PROCEDURAL BACKGROUND
The District Attorney of Merced County refiled an information pursuant to Penal Code section 1387.2 on January 31, 2023 (Super. Ct. Merced County, No. 22CR-02209), charging defendant with assault with a deadly weapon (§ 245, subd. (a)(1); count 1) and unlawful possession of ammunition (§ 30305, subd. (a)(1); count 2). The information also alleged defendant personally inflicted great bodily injury (§ 12022.7, subd. (a)), had one prior serious felony conviction (§ 667, subd. (a)), and had one prior "strike" conviction within the meaning of the "Three Strikes" law (§§ 667, subds. (a), (b)-(i), 1170.12, subds. (a)-(d)). Defendant pleaded not guilty to all counts and denied the allegations.
Undesignated statutory references are to the Penal Code.
The District Attorney of Merced County filed a second information on January 11, 2023 (Super. Ct. Merced County, No. 21CR-02360), charging defendant with sale or transportation for sale of a controlled substance (Health &Saf. Code, § 11379, subd. (a); count 1) and possession for sale of a controlled substance (Health &Saf. Code, § 11378; count 2). The information also alleged defendant possessed more than 28.5 grams of methamphetamine (§ 1203.073, subd. (b)(2)) and had three prior "strike" convictions within the meaning of the Three Strikes law (§§ 667, subds. (a), (b)-(i), 1170.12, subds. (a)-(d)). Defendant pleaded not guilty to all counts and denied the allegations.
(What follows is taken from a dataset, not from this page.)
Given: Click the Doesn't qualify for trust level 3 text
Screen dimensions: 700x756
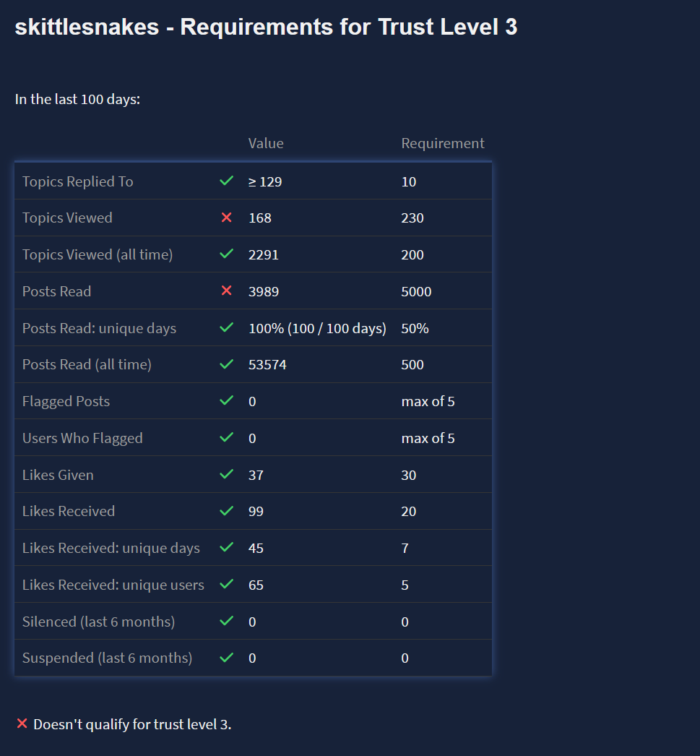Looking at the screenshot, I should click(x=132, y=724).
A jury convicted defendant of all counts in case No. 22CR-02209 on May 23, 2023, and found true that defendant personally inflicted great bodily injury. After defendant waived his right to a jury trial, the trial court found true that defendant had been convicted of three prior serious or violent felonies. The trial court denied defendant's motion for a new trial, which argued insufficient evidence supported the verdicts.
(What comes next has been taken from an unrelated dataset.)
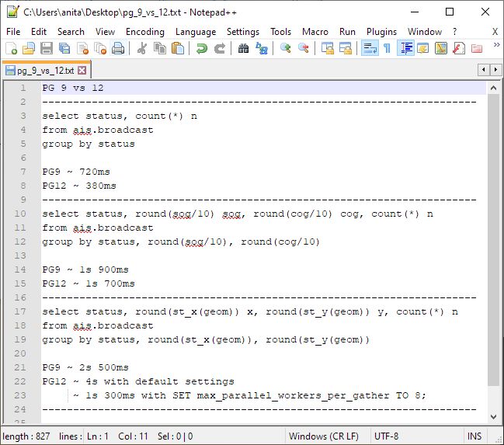Open the Encoding menu
The image size is (504, 445).
coord(144,32)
Although defendant's motion was titled "Motion for Judgment Notwithstanding the Verdict" (some capitalization omitted), the trial court treated it as a motion for new trial.
A jury convicted defendant of all charges in case No. 21CR-02360 on August 29, 2023. After defendant waived his right to a jury trial, the trial court again found true that defendant had been convicted of three prior serious or violent felonies.
At the People's request, the trial court struck the weight enhancement (§ 1203.073, subd. (b)(2)) as to counts 1 and 2.
The trial court denied defendant's motion to dismiss his prior serious and violent felony convictions. As to case No. 22CR-02209, the court sentenced defendant to a term of 25 years to life in prison, plus a three-year consecutive term (§ 12022.7, subd. (a)) and a five-year term (§ 667, subd. (a)), as to count 1 and a consecutive four-year term as to count 2, for a total term of 12 years plus 25 years to life in prison. As to case No. 21CR-02360, the court sentenced defendant to a consecutive term of two years (one-third the middle term of one year doubled by the strike conviction) as to count 1 and a stayed term of four years as to count 2. The aggregate term for both cases was 14 years plus 25 years to life in prison. Additionally, the court ordered defendant to pay victim restitution and various other assessments and fines.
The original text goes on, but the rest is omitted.